*YOUR OBJECTIVE*: Which lines run from the one containing "Task: Open the date picker calendar icon" to the end of the entries below? Retype exactly those, both ends included.

*RECORDS SUPPLIED*:
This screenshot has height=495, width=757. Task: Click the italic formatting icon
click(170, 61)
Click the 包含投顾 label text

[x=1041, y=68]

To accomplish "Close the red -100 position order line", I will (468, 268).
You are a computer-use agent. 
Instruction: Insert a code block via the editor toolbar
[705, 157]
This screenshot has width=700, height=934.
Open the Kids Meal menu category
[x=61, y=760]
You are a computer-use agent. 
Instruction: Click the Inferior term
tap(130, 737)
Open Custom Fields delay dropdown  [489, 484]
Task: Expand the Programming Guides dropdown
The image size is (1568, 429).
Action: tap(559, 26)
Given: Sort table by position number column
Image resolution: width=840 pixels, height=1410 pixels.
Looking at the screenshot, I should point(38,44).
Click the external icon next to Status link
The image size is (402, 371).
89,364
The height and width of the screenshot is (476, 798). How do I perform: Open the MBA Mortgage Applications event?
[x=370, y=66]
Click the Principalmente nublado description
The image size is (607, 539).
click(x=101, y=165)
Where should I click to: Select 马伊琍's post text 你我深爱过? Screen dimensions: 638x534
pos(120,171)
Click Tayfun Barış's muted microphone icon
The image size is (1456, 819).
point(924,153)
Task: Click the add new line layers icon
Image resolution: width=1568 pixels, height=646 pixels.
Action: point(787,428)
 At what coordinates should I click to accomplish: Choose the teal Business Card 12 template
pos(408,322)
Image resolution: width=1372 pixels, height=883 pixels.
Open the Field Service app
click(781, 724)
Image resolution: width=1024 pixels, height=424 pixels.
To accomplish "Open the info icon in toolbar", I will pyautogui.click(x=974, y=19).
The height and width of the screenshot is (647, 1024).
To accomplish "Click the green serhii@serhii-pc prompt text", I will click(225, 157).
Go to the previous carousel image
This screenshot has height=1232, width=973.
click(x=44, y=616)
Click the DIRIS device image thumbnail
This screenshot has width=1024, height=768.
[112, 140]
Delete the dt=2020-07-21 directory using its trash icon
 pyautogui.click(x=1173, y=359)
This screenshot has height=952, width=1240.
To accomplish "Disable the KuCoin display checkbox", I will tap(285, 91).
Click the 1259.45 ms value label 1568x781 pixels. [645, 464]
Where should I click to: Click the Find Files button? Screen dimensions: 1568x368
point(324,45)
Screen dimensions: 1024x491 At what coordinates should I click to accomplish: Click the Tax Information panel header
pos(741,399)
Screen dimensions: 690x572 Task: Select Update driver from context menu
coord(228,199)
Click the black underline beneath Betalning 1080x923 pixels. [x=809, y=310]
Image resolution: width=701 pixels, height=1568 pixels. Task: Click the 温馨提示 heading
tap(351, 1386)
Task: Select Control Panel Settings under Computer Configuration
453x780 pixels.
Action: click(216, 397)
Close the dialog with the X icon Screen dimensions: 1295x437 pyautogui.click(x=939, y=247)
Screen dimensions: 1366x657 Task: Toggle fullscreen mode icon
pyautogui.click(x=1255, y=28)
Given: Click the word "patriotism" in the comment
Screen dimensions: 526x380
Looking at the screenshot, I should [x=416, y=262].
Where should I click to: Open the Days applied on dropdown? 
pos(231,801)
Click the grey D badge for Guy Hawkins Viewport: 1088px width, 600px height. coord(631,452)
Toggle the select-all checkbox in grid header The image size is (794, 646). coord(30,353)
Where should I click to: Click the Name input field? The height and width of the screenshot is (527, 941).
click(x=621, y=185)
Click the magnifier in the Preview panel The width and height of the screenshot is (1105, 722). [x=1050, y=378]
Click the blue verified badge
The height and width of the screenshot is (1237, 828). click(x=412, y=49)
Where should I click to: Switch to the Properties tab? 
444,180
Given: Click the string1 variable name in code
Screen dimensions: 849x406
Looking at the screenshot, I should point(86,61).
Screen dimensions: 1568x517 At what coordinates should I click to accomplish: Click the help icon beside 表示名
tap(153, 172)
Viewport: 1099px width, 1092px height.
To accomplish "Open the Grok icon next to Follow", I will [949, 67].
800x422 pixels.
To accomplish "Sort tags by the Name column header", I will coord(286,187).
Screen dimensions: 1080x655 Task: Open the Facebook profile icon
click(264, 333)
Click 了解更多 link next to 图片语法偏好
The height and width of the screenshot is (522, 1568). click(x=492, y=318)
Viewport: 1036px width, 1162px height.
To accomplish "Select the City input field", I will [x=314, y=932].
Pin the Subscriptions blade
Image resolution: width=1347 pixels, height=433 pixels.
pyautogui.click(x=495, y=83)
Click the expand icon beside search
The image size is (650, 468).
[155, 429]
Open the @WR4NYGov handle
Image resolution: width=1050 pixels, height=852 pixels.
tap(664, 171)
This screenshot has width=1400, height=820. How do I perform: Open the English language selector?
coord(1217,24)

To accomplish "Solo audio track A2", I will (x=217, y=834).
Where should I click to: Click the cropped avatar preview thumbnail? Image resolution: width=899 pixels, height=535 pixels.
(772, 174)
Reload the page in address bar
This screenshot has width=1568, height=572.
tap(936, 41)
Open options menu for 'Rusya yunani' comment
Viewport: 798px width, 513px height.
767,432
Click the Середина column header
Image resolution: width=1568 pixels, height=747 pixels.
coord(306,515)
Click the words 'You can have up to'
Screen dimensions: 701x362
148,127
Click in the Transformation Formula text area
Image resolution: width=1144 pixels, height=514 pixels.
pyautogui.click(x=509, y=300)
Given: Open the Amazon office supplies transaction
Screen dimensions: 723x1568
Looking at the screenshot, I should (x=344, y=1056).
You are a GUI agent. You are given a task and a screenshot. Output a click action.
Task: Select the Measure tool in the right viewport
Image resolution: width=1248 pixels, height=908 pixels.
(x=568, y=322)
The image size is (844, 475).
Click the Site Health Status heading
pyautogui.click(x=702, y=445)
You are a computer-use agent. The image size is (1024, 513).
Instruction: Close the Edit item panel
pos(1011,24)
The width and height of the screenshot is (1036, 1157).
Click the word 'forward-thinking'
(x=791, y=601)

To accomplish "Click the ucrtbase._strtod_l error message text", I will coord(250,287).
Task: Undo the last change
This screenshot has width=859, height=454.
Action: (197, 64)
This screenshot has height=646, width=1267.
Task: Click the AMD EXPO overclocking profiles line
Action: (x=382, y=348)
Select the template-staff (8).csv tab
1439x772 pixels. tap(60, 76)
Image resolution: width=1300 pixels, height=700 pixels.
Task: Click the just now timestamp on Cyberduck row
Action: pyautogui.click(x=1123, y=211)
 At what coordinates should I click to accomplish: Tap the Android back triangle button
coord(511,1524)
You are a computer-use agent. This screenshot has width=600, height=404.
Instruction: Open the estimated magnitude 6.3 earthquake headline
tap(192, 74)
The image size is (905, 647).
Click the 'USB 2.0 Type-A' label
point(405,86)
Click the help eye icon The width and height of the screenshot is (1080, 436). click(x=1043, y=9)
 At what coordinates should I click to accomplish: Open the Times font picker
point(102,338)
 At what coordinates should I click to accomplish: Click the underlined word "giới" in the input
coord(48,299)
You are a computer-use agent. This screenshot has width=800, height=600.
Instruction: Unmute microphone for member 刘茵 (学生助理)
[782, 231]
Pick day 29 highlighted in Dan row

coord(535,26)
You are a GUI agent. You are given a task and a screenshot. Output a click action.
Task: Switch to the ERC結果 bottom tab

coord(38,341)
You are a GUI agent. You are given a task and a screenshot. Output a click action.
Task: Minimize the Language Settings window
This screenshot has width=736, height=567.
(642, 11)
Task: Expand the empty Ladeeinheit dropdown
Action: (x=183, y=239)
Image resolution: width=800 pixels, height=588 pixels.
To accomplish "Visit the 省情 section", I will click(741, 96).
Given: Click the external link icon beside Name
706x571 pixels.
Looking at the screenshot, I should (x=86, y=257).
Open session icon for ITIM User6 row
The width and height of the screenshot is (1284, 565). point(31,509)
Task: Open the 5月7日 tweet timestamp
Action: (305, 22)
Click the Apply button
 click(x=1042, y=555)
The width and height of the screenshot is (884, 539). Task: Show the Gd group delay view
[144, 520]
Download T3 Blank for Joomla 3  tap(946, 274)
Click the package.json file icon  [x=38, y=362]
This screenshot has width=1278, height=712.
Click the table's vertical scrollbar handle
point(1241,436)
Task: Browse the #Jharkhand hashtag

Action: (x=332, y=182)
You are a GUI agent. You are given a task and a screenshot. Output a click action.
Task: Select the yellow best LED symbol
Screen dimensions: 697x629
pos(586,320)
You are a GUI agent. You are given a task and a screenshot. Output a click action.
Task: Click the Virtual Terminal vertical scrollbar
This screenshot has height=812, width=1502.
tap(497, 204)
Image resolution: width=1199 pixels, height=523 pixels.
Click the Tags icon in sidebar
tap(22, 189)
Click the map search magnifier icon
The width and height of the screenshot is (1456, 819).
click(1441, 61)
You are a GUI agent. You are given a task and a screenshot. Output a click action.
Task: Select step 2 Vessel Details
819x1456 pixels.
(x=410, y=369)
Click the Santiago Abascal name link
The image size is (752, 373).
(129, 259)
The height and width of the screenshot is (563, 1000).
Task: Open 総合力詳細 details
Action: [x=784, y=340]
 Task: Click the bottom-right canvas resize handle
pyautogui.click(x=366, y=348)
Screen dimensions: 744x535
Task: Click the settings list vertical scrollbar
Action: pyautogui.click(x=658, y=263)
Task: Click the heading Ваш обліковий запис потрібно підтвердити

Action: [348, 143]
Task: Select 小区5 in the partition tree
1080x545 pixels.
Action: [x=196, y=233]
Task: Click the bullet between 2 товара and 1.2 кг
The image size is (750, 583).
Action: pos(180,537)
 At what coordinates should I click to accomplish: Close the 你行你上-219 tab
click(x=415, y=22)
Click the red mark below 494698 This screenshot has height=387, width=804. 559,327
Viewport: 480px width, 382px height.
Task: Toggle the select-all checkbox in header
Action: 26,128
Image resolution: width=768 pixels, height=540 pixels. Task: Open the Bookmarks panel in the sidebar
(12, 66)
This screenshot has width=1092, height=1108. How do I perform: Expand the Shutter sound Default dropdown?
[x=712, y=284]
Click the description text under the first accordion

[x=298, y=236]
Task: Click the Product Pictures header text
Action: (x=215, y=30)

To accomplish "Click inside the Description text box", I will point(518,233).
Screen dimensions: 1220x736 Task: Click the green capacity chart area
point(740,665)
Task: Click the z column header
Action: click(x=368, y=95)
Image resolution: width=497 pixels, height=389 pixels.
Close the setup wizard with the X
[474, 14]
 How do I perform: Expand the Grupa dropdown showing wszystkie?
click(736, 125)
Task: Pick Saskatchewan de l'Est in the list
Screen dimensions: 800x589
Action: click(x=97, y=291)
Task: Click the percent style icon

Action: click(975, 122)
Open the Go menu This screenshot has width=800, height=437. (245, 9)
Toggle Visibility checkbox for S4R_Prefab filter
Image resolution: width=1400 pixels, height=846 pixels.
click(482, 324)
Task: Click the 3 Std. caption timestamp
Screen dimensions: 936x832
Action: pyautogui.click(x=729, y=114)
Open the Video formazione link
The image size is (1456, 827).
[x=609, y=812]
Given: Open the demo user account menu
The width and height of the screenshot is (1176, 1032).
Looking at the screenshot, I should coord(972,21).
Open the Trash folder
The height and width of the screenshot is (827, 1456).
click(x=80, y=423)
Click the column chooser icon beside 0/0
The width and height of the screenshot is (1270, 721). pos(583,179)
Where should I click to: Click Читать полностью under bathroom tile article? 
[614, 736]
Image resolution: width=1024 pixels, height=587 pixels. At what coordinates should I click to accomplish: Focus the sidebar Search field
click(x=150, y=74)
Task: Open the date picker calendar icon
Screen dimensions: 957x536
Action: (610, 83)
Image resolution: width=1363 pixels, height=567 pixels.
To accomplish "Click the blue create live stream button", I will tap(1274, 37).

*RESPONSE TO THIS EXERCISE*:
Task: Open the date picker calendar icon
Screen dimensions: 957x536
Action: (610, 83)
Image resolution: width=1363 pixels, height=567 pixels.
To accomplish "Click the blue create live stream button", I will tap(1274, 37).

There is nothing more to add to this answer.